__Provided material__
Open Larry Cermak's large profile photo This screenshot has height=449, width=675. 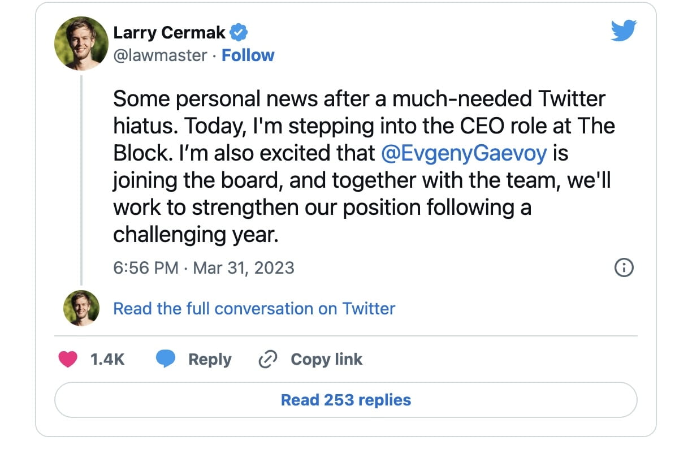81,43
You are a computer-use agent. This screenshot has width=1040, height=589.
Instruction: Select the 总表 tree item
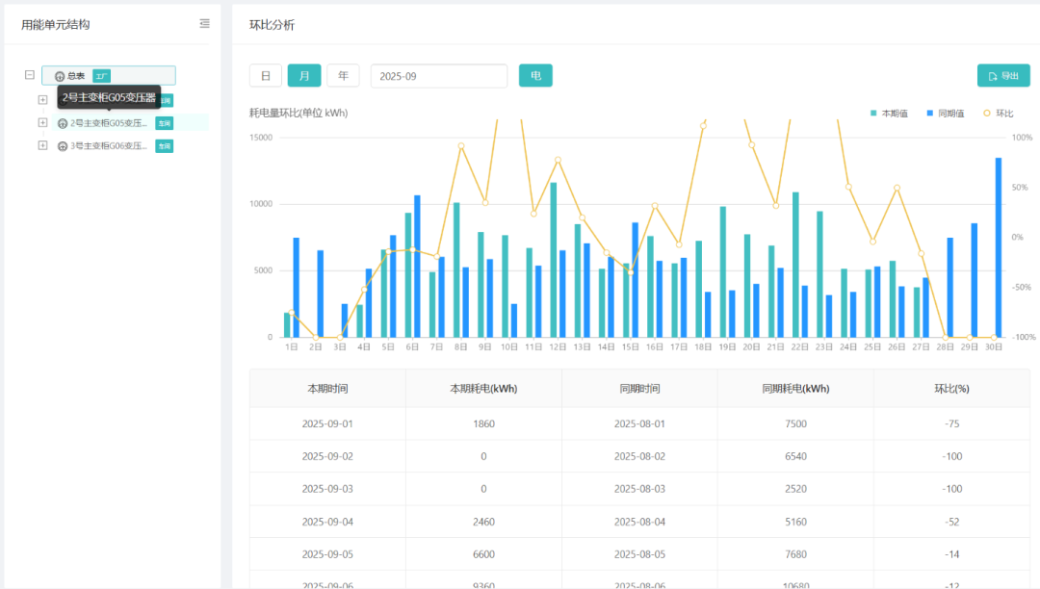pyautogui.click(x=76, y=76)
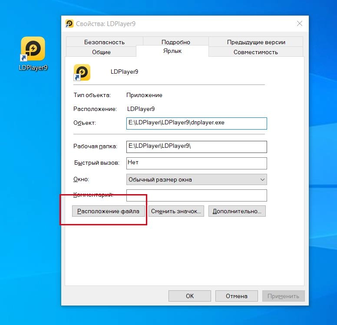Select the Ярлык tab

pos(172,51)
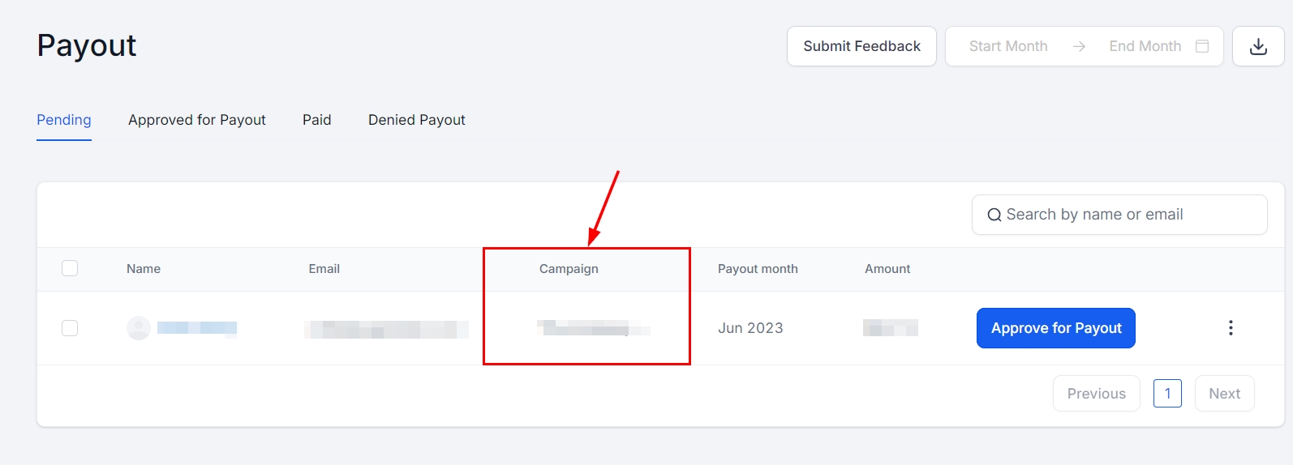1293x465 pixels.
Task: Go to the Next page
Action: (1224, 394)
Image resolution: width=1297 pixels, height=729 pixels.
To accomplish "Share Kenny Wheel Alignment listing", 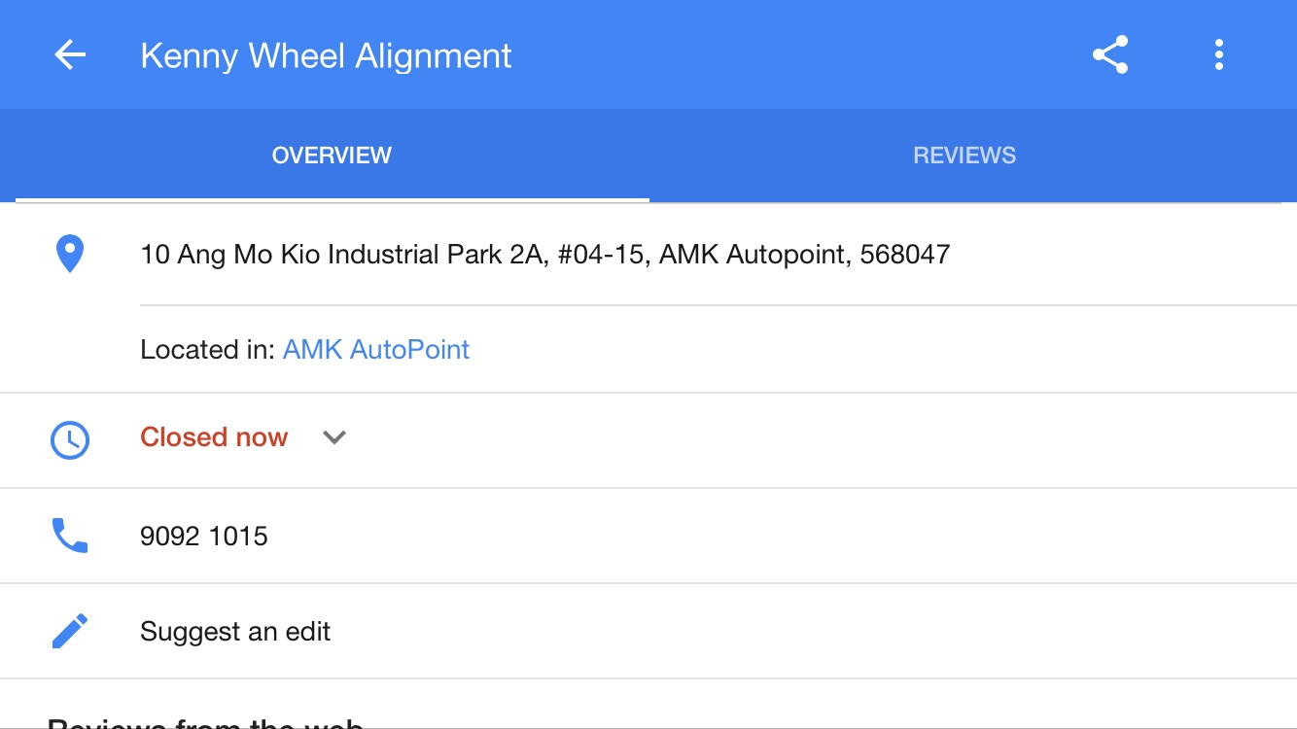I will click(1109, 55).
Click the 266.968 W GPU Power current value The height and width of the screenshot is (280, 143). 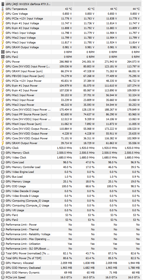point(64,61)
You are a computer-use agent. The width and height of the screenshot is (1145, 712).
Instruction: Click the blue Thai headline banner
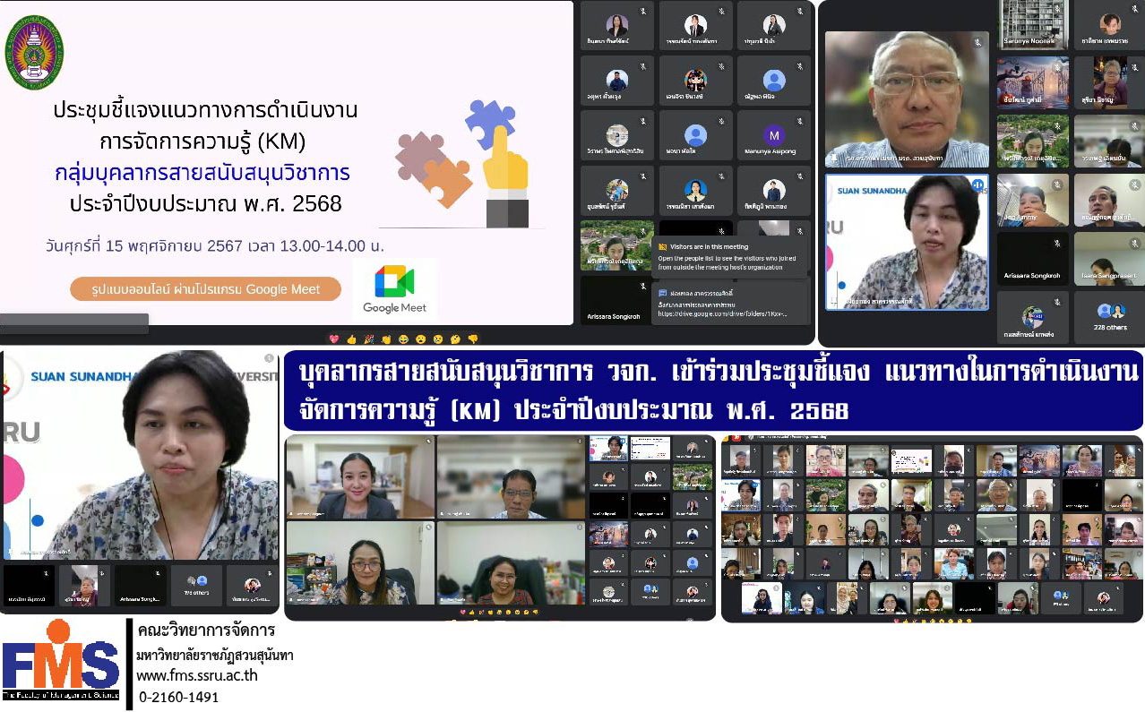click(x=712, y=390)
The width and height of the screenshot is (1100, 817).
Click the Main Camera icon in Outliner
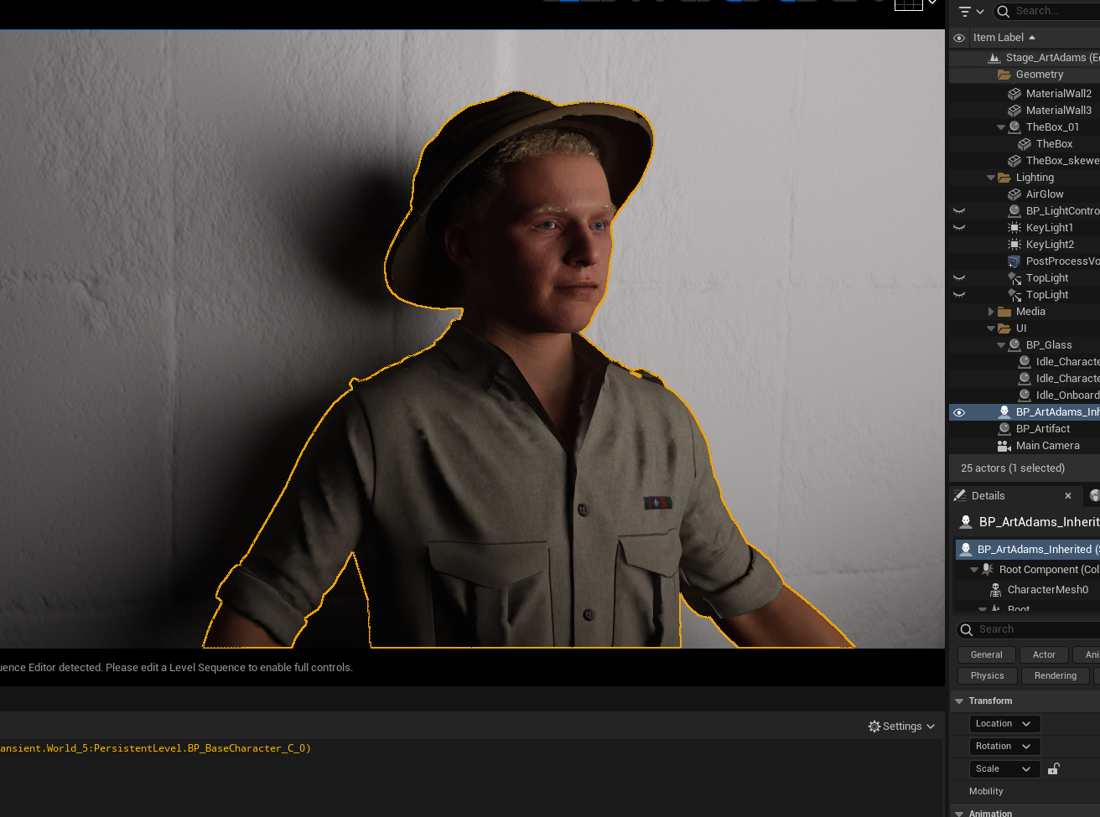[1004, 446]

__Task goal__
Reproduce the records verbatim, starting at the line containing "You are a computer-use agent. The" and continuing through the final line of the records, both included. Omit the pictures from your reproduction.

__Task answer__
You are a computer-use agent. The width and height of the screenshot is (1145, 712).
Instruction: Click the blue Thai headline banner
click(x=712, y=390)
The width and height of the screenshot is (1100, 817).
Click the Main Camera icon in Outliner
[1004, 446]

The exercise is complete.